- **DOCUMENT EXTRACT**:
※

I can't talk specifically about what I do at work, can't think of anything I'd enjoy less than hashing out my line of employ on MetaFilter, and truly love Mother Jones with all my heart, but I just had to roll my eyes at TFA, which is a fairly overgeneralized hit piece whose basic gist is Bad Contractors Are Bad and Wasteful Spenders Are Wasteful. (And hey, I completely agree with that premise!)
The most egregious example of shock value overshadowing information clarity is that per the article, the #1 recipient of Pentagon contracts sent abroad, the folks who walked away with $47 billion of the article's stated $385 billion? They are listed simply as "miscellaneous foreign contractors." No further detail is given. Instead, the list of verifiable outrages just begins with "Let's start with the top three whose names we know." So why were "miscellaneous foreign contractors" even included in the total, except to increase the amount of money that could be shown as having been "raked in" by contractors overseas, and thus increase the anger and malcontent felt by the reader? (If I missed something, please let me know, but I read both pages of the article 3-4 times and couldn't find any information on the "miscellaneous" tip.)
I'm way, way, way on your side, MJ, but that is some lazy journalism. And I will not touch the PopSci article about the LCS-1 with a 10-foot pole.

I'm going to partially out myself as a freaky liberal socialist who happens to work in the federal procurement industry just to give tons of props to the christopher hundreds and Lame_username for laying down some sweet (and, IMO, easy to understand) procurement facts. I tend to get wrapped up in jargon because I'm surrounded by it every day. I'm rather weary of hearing how profligate waste simply rules the day in my industry, period -- like we're not even trying, like we don't deserve jobs, like nothing much is being done in order to manage or mitigate risk or compliance on the ground level and no one is really even trying. Trust me: We're trying. And everyone knows that we're affected by sequestration, right? I could lose my job any day now -- they've been preparing us for our upcoming massive layoffs for months. It's gonna be rad.

※

- **DATA LINES**:
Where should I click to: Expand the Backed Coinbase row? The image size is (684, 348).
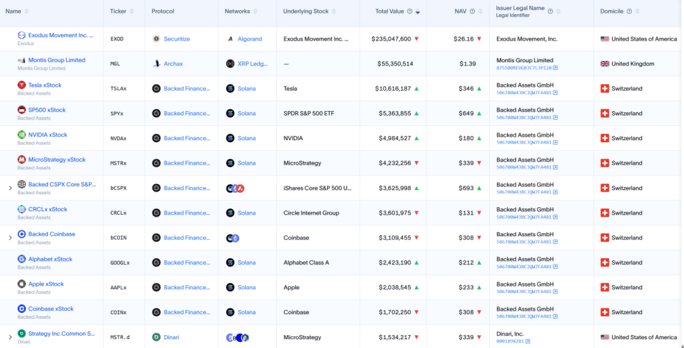tap(10, 238)
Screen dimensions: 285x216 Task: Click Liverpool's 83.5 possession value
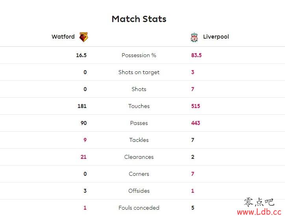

※

- **EXERCISE OBJECTIVE**:
Print the stretch of the comment about Pentagon contracts from "I'm going to" through "gonna be rad.", word for word. The lines have nothing to do with the comment about Pentagon contracts.

- **THE OUTPUT**:
I'm going to partially out myself as a freaky liberal socialist who happens to work in the federal procurement industry just to give tons of props to the christopher hundreds and Lame_username for laying down some sweet (and, IMO, easy to understand) procurement facts. I tend to get wrapped up in jargon because I'm surrounded by it every day. I'm rather weary of hearing how profligate waste simply rules the day in my industry, period -- like we're not even trying, like we don't deserve jobs, like nothing much is being done in order to manage or mitigate risk or compliance on the ground level and no one is really even trying. Trust me: We're trying. And everyone knows that we're affected by sequestration, right? I could lose my job any day now -- they've been preparing us for our upcoming massive layoffs for months. It's gonna be rad.